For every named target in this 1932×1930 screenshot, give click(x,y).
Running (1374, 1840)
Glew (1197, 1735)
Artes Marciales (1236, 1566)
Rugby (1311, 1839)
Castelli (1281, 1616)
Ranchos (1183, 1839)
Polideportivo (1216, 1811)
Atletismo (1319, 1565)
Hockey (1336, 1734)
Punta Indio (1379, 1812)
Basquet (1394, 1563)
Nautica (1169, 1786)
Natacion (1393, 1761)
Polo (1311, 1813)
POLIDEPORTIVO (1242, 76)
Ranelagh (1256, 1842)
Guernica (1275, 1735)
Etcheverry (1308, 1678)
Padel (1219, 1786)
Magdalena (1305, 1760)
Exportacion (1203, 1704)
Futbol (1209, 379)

* Work instruction
Please set down, with no changes, the line that contains "Ranchos (1183, 1839)" and all the lines after it until the entries end; write nothing besides them.

* Answer area
Ranchos (1183, 1839)
Polideportivo (1216, 1811)
Atletismo (1319, 1565)
Hockey (1336, 1734)
Punta Indio (1379, 1812)
Basquet (1394, 1563)
Nautica (1169, 1786)
Natacion (1393, 1761)
Polo (1311, 1813)
POLIDEPORTIVO (1242, 76)
Ranelagh (1256, 1842)
Guernica (1275, 1735)
Etcheverry (1308, 1678)
Padel (1219, 1786)
Magdalena (1305, 1760)
Exportacion (1203, 1704)
Futbol (1209, 379)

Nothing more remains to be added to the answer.